Le résultat ultime est l’inscription de « Rosemary’s baby » dans l’histoire des films maudits. Le meurtre rituel de Sharon Tate, la femme de Roman Polanski, par la Family de Charles Manson, est devenu indissociable de notre perception de celui-ci. Anton LaVey, le chef de l’église satanique de Los Angeles, prétend d’ailleurs avoir participé à l’élaboration du film comme consultant (une information toujours démentie par Polanski). En outre, non créditée au générique, Sharon Tate apparaît rapidement dans le film, de façon presque hallucinatoire, au sein de la scène de la fête. Elle a la présence invraisemblable d’un spectre. Enfin, il y aura l’assassinat de John Lennon en 1980 (dont les Beatles étaient les inspirateurs supposés de la Family de Charles Manson) alors locataire du Dakota Hôtel, lieu même du tournage du film. L’assassin de Lennon, Mark David Chapman, déclarera d’ailleurs avoir croisé Mia Farrow dans les rues du New York le jour même de son crime. Ces deux meurtres (celui de Sharon Tate et celui de John Lennon) font que ce n’est plus du tout le même film que nous voyons, et que ce ne sera plus jamais le même.

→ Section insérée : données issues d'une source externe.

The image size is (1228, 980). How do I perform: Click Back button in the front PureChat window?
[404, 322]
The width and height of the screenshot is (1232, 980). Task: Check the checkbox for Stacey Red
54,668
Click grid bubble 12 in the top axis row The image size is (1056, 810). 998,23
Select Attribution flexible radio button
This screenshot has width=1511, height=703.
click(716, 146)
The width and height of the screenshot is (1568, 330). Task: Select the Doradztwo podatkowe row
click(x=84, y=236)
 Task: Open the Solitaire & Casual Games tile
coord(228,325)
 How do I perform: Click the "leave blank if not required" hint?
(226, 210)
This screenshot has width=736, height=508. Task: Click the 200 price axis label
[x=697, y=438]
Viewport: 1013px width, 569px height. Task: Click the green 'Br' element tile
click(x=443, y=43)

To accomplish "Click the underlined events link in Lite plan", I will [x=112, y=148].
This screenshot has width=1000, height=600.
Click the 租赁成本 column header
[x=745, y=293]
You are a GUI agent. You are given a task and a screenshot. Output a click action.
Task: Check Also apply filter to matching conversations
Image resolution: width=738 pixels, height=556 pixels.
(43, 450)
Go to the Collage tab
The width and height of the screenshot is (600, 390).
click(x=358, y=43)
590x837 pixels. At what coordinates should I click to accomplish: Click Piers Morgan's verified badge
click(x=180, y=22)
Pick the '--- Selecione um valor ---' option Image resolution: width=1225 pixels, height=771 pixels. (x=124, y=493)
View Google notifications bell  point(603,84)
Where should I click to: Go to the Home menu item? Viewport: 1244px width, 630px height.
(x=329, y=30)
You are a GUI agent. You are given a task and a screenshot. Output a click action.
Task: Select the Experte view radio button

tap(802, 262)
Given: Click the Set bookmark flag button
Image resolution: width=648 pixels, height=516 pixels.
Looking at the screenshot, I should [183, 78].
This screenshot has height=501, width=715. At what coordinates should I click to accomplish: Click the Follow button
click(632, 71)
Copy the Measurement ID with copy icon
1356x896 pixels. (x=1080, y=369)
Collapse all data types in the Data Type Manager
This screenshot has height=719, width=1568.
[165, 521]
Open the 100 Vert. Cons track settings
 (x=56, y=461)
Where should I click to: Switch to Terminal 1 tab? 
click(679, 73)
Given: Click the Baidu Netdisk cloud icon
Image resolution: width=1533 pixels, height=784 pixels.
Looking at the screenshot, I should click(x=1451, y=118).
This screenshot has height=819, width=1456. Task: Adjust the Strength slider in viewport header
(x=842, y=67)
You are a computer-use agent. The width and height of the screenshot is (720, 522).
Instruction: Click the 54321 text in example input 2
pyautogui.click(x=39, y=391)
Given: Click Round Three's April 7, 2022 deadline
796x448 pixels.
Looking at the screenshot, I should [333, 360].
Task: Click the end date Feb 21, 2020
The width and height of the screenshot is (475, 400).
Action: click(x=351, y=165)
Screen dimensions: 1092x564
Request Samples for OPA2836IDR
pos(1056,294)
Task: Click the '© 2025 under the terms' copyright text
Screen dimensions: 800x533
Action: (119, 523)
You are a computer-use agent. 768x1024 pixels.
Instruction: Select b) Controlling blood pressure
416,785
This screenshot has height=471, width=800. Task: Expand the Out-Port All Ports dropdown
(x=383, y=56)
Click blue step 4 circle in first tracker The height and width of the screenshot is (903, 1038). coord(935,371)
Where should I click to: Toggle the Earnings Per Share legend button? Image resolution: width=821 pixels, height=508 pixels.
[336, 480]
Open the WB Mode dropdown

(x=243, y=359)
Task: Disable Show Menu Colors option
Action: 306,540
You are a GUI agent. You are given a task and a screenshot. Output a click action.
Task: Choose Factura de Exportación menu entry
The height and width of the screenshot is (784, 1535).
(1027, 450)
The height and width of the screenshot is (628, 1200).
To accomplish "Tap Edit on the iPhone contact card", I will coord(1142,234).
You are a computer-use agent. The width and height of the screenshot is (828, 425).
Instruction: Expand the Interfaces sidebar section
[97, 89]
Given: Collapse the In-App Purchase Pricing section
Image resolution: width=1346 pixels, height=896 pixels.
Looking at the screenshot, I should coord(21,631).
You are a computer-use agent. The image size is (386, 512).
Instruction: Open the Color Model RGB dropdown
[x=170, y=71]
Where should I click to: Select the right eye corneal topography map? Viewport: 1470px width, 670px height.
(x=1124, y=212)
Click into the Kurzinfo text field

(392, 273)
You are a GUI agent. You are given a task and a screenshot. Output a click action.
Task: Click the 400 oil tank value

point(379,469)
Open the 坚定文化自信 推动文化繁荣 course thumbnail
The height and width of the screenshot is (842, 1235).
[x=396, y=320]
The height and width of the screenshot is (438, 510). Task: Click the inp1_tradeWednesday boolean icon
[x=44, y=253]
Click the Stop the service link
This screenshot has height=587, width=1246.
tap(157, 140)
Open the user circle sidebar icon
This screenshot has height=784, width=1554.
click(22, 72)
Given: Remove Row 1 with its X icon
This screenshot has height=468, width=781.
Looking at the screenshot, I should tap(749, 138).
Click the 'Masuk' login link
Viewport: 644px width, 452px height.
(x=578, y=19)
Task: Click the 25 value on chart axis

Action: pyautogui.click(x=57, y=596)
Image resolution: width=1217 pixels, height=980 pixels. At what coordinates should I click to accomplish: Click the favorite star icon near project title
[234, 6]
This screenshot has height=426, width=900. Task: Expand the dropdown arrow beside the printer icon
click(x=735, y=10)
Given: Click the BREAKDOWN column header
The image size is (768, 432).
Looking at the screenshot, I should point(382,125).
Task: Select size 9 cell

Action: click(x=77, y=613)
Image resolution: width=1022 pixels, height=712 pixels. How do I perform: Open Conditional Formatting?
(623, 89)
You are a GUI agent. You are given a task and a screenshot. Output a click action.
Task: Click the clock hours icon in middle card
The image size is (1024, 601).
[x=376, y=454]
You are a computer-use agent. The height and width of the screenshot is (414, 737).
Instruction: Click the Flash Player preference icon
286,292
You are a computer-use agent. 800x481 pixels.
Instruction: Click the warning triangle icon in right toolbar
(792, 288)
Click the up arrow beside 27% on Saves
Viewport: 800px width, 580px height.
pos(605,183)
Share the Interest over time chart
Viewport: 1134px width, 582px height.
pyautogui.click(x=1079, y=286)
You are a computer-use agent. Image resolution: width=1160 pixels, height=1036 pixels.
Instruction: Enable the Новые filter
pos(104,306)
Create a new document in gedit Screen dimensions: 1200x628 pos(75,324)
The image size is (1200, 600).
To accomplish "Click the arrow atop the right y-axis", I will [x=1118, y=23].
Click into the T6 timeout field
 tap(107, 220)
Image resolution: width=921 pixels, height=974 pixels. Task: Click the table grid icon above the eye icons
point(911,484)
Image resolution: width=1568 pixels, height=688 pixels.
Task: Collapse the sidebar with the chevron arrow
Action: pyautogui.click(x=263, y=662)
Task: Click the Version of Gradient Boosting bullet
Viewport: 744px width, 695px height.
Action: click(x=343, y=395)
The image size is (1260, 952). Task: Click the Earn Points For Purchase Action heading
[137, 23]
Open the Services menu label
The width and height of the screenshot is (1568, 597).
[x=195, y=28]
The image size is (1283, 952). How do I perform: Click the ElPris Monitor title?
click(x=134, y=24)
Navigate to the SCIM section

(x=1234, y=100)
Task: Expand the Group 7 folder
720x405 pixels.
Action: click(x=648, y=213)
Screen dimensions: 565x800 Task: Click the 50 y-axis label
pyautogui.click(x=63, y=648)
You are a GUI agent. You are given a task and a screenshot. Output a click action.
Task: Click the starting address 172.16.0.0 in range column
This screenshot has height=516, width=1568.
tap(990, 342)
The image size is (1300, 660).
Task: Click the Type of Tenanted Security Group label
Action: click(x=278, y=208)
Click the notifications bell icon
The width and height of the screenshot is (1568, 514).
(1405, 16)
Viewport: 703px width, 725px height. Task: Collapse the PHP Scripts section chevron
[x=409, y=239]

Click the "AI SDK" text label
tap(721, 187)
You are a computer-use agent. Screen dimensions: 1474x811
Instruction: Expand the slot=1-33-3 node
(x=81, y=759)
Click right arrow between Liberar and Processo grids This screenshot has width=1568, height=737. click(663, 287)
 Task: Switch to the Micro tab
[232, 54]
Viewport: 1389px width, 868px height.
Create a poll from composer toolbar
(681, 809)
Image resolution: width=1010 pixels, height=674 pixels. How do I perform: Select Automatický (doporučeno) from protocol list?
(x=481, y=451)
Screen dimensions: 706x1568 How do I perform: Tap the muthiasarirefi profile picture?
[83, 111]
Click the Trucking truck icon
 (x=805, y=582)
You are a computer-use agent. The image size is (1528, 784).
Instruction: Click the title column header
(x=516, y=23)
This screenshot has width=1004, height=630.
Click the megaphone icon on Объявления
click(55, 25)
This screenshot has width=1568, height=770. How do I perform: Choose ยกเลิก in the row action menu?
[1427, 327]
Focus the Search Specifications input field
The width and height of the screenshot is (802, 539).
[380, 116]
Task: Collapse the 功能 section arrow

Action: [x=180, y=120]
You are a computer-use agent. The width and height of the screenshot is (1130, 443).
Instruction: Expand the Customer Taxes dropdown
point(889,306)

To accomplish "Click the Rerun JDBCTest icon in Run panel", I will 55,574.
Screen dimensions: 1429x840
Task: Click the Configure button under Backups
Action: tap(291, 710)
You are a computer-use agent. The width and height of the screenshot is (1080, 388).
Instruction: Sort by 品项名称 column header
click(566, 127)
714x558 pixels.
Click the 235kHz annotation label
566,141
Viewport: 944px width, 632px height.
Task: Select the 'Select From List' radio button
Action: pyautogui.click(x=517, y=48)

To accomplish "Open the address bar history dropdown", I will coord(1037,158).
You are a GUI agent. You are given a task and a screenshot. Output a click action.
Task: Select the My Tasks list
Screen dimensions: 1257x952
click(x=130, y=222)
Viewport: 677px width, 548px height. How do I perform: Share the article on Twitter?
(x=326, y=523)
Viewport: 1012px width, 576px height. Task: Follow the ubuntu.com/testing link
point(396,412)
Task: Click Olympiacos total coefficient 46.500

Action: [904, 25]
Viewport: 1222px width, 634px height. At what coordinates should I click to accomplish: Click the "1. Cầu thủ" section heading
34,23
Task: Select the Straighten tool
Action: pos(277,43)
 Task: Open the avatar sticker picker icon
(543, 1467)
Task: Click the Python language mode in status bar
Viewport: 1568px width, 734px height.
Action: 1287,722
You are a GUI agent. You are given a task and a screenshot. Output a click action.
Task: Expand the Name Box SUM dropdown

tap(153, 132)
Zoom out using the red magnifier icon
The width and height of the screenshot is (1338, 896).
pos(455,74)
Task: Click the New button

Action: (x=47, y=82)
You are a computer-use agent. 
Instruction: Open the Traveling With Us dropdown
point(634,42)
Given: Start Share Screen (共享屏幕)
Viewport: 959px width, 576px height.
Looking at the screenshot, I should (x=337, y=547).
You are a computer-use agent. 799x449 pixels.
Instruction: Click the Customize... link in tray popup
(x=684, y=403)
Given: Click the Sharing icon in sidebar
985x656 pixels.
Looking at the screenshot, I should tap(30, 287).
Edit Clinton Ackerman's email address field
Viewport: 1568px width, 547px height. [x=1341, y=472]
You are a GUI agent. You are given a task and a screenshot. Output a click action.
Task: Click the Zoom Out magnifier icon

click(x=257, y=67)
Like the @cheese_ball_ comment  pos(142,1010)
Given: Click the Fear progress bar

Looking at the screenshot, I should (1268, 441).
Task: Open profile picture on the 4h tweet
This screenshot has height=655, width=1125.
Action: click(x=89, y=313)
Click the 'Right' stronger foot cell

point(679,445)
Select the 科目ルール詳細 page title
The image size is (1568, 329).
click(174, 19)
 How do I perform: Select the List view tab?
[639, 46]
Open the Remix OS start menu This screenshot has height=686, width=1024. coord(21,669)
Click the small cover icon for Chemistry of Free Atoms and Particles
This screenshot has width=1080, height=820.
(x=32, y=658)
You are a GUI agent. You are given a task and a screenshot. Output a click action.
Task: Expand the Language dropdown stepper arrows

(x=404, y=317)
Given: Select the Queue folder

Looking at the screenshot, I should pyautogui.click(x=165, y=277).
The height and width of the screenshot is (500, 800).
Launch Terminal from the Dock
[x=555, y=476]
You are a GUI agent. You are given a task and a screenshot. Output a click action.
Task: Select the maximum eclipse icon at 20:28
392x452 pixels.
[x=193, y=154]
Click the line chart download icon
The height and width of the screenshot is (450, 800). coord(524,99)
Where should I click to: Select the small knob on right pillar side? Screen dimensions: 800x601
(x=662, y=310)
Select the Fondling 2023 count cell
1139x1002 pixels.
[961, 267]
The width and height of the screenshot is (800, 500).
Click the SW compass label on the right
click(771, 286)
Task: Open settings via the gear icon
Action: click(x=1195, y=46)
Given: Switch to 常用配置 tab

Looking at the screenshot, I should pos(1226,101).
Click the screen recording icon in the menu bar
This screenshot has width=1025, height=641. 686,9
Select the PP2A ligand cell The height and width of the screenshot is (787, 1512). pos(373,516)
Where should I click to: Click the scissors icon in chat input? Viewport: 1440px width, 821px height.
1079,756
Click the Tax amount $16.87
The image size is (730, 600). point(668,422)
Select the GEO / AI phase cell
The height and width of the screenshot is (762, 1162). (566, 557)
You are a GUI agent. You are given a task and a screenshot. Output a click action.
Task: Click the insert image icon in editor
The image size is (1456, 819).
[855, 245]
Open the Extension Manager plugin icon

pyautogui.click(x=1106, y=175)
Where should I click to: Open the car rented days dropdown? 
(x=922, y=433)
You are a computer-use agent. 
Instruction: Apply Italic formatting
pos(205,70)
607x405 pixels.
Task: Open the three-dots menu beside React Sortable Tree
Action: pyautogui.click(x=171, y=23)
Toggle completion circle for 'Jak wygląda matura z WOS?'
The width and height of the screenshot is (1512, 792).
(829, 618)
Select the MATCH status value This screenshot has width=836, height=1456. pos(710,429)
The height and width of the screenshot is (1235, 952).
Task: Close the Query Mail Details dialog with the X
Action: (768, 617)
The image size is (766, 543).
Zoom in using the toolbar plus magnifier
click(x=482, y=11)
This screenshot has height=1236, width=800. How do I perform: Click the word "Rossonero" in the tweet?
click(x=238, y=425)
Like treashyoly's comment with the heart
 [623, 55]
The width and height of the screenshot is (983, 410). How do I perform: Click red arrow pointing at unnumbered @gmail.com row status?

L’idée clé du film est celui d’un bébé que tout le monde voit mais qui n’est jamais montré. Ce qui veut dire faire naître le bébé directement dans le cerveau du spectateur. L’incuber de sorte que le film que le spectateur aura vu (et le diable qu’il aura croisé) sera le sien et celui de personne d’autre. Polanski nous laisse avec une expérience hallucinatoire dont nous ne pouvons rendre compte à personne, qui reste accroché à notre psyché, à nos peurs, à nos démons. Quelque temps après « Rosemary’s Baby », un film sera réalisé qui présentera à son tour un bébé, et le montrera ; mais dont personne ne sera susceptible de dire comment il a été fait. C’est « Eraserhead », film anti-subjectif par excellence, mais dont le caractère descriptif, expressif, touche également au plus près le mystère du système nerveux. David Lynch est un fan notoire de Polanski et « Eraserhead » fonctionne comme une réponse possible à « Rosemary’s baby ». On sait que Stanley Kubrick re-visionnera le film un nombre invraisemblable de fois dans le but d’essayer de comprendre comment le bébé fut fabriqué. On l’ignore encore aujourd’hui, et on l’ignorera peut-être toujours. Si le bébé de Rosemary est celui du spectateur lui-même, celui d’Eraserhead est l’enfant qu’il n’aura jamais, l’enfant qu’il ne comprendra jamais.